Oxidative Stress after Surgery on the Immature Heart

Bristol Heart Institute, Level 7, Upper Maudlin Street, Bristol BS2 8HW, UK

Received 17 January 2016; Revised 11 March 2016; Accepted 15 March 2016

Academic Editor: Serafina Perrone

Copyright © 2016 Daniel Fudulu and Gianni Angelini. This is an open access article distributed under the Creative Commons Attribution License, which permits unrestricted use, distribution, and reproduction in any medium, provided the original work is properly cited.
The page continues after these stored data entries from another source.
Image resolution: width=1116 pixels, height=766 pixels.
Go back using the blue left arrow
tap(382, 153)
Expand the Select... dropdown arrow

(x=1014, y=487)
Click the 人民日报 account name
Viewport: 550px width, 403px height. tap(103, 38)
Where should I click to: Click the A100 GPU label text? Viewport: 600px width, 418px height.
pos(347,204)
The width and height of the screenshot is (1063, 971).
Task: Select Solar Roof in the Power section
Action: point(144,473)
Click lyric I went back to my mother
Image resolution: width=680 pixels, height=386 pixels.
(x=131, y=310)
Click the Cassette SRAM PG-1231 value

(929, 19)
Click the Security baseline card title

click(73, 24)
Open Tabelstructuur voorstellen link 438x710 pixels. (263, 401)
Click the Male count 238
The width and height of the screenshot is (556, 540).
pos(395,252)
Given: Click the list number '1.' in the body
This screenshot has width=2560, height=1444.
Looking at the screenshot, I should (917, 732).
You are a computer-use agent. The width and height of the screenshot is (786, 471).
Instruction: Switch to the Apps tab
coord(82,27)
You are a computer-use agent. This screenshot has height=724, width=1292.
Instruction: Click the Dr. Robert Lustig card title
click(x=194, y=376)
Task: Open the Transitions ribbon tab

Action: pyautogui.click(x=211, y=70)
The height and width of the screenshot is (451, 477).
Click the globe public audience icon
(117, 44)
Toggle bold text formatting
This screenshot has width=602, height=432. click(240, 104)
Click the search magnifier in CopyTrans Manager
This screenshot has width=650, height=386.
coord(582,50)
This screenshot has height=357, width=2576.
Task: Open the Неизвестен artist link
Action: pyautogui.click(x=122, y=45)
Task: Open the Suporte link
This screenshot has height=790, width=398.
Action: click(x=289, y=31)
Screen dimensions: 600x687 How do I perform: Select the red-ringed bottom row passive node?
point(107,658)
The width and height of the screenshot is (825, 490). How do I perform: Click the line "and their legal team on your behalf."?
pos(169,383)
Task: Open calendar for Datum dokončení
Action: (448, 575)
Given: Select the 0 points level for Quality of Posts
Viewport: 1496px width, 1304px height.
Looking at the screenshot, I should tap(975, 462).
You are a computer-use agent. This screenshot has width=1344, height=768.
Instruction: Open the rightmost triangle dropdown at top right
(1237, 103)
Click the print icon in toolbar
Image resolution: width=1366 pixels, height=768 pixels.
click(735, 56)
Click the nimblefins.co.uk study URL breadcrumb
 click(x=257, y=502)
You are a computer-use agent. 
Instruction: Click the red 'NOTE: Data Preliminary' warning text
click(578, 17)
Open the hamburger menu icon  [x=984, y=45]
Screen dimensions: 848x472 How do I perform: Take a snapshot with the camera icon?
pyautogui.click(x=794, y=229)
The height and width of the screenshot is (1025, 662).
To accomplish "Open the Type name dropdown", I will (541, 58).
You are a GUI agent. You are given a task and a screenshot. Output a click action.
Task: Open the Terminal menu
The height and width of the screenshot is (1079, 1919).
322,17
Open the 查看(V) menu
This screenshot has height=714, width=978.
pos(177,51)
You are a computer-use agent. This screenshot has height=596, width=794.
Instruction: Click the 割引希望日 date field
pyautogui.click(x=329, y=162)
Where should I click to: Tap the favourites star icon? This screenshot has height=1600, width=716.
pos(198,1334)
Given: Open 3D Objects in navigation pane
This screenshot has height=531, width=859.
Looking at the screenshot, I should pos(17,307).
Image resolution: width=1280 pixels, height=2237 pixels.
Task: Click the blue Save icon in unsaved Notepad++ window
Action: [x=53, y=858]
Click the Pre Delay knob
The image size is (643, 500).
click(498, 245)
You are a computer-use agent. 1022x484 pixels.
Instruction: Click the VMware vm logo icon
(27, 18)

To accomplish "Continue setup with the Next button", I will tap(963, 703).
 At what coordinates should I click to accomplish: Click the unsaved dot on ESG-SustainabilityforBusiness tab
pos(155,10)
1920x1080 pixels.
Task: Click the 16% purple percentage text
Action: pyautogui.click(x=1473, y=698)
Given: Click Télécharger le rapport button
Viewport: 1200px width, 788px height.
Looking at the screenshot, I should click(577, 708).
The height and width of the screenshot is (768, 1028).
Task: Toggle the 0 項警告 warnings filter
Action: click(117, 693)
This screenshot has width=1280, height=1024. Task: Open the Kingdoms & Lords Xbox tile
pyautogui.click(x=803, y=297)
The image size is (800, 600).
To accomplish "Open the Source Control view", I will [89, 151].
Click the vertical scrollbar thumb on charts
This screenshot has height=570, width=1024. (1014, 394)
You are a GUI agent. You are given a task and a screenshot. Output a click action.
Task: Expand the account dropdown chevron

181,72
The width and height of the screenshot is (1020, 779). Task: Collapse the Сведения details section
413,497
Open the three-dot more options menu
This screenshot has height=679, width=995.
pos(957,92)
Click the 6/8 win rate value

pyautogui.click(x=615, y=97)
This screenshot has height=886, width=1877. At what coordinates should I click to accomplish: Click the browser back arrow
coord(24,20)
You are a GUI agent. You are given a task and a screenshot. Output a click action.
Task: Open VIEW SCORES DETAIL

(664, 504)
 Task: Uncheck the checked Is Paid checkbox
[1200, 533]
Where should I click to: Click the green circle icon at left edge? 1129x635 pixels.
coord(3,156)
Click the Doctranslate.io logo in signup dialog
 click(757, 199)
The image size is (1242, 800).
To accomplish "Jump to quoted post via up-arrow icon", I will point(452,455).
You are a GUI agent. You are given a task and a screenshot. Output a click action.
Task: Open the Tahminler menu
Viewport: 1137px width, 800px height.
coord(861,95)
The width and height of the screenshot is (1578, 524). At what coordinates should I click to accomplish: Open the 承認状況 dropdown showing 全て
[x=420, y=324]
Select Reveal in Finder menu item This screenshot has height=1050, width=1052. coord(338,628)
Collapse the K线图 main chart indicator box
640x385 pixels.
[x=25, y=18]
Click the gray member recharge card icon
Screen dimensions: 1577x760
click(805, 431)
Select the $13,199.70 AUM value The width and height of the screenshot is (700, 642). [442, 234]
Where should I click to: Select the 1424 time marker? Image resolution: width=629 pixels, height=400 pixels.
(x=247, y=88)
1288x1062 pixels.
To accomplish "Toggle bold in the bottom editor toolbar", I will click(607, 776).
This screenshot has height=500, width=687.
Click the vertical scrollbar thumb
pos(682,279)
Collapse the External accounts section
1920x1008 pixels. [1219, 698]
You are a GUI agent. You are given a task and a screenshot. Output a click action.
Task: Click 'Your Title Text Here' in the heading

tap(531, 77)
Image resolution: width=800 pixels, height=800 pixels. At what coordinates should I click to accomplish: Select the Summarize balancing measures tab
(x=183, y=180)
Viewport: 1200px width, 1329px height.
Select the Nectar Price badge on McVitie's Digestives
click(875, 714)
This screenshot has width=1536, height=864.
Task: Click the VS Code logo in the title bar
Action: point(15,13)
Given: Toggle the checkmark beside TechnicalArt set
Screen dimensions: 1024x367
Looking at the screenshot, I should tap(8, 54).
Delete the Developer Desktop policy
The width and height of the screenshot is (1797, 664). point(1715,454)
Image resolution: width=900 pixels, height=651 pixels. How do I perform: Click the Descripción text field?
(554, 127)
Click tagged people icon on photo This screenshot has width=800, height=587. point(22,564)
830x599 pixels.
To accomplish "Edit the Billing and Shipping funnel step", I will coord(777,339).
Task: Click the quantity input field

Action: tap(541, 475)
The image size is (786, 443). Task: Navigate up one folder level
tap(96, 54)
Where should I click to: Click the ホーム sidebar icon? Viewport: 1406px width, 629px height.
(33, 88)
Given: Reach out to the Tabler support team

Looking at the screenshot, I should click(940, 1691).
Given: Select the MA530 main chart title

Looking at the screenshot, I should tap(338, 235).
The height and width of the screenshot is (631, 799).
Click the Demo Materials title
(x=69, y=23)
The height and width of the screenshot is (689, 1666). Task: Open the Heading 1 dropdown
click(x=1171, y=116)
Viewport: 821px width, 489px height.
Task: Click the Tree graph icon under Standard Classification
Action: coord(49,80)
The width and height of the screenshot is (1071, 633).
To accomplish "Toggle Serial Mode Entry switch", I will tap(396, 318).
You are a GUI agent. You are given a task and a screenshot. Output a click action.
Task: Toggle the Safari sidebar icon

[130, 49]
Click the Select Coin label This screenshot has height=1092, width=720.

Paediatric heart surgery is associated with increased inflammation and the production of reactive oxygen species. Use of the extracorporeal cardiopulmonary bypass during correction of congenital heart defects generates reactive oxygen species by various mechanisms: haemolysis, neutrophil activation, ischaemia reperfusion injury, reoxygenation injury, or depletion of the endogenous antioxidants. The immature myocardium is more vulnerable to reactive oxygen species because of developmental differences compared to the adult heart but also because of associated congenital heart diseases that can deplete its antioxidant reserve. Oxidative stress can be manipulated by various interventions: exogenous antioxidants, use of steroids, cardioplegia, blood prime strategies, or miniaturisation of the cardiopulmonary bypass circuit. However, it is unclear if modulation of the redox pathways can alter clinical outcomes. Further studies powered to look at clinical outcomes are needed to define the role of oxidative stress in paediatric patients.